▸ Your goal: Give the lines of the material from the line with "You are a computer-use agent. Image resolution: width=1000" up to and including the line with "Action: click(76, 104)" as a JSON list of strings, one string per line, skipping any blank lines.

** start of Data shown **

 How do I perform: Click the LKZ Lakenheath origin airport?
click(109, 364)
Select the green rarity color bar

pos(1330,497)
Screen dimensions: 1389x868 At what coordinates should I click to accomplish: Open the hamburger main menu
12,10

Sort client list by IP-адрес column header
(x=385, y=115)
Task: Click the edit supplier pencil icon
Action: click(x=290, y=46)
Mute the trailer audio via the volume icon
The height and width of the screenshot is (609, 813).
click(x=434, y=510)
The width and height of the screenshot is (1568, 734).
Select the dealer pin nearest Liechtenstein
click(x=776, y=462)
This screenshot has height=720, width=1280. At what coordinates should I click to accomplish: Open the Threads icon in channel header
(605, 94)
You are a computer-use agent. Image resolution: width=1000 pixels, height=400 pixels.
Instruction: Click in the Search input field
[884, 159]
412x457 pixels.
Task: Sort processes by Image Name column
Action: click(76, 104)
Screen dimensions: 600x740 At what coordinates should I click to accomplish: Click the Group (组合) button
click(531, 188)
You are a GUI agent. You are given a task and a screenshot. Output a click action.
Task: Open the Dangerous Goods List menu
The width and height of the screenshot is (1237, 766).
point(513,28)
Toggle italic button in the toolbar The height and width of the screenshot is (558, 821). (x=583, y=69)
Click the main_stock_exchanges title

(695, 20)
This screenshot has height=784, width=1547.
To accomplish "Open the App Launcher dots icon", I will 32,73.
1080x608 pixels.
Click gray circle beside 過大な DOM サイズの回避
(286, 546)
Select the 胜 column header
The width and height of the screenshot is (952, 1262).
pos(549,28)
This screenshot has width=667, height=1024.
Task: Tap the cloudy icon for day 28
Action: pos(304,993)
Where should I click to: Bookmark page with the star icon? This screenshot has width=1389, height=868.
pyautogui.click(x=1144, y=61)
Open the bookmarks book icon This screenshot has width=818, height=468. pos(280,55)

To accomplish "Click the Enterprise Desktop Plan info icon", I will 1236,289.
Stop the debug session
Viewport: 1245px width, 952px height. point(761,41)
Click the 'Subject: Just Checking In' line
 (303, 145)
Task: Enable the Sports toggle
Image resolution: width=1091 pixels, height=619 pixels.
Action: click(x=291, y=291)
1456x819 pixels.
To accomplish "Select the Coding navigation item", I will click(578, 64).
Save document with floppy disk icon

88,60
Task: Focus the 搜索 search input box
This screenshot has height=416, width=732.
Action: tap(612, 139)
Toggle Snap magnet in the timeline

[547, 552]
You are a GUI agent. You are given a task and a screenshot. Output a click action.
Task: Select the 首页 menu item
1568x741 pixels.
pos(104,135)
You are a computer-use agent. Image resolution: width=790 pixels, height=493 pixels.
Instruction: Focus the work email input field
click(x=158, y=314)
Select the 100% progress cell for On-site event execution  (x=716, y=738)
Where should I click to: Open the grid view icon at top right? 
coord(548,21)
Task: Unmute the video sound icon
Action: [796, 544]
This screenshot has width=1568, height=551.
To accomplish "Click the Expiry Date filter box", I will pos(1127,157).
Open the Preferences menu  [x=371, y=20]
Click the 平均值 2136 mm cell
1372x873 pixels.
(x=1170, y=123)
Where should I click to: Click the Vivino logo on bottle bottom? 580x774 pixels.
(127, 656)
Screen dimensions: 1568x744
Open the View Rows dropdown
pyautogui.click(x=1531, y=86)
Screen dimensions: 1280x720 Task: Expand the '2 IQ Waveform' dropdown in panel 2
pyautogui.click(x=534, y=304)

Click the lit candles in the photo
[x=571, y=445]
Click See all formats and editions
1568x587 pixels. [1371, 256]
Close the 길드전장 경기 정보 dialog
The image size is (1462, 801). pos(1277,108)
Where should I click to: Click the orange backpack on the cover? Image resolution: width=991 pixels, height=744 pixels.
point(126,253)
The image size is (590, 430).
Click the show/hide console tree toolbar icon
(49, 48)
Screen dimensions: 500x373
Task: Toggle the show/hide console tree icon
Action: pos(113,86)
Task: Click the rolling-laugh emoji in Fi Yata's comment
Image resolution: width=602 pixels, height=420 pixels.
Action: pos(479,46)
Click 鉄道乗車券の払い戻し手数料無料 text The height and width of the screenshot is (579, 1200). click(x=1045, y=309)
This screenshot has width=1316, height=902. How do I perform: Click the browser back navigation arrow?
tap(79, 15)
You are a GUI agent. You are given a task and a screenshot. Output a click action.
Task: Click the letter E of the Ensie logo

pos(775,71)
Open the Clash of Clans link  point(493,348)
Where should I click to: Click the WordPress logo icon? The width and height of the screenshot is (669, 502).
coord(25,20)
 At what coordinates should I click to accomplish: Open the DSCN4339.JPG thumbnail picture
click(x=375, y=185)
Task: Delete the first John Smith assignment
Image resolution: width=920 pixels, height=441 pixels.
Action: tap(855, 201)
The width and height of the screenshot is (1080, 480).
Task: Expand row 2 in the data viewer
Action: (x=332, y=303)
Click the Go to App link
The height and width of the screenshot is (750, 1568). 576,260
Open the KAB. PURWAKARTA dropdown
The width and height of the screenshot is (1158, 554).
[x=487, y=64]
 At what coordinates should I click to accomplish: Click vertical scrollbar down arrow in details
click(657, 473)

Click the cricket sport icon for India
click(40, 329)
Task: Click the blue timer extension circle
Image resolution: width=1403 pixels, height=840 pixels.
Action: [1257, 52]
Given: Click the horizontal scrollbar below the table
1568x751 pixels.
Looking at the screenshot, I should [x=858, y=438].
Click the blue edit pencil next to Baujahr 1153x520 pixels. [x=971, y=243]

** end of Data shown **

▸ Expected answer:
[
  "You are a computer-use agent. Image resolution: width=1000 pixels, height=400 pixels.",
  "Instruction: Click in the Search input field",
  "[884, 159]",
  "412x457 pixels.",
  "Task: Sort processes by Image Name column",
  "Action: click(76, 104)"
]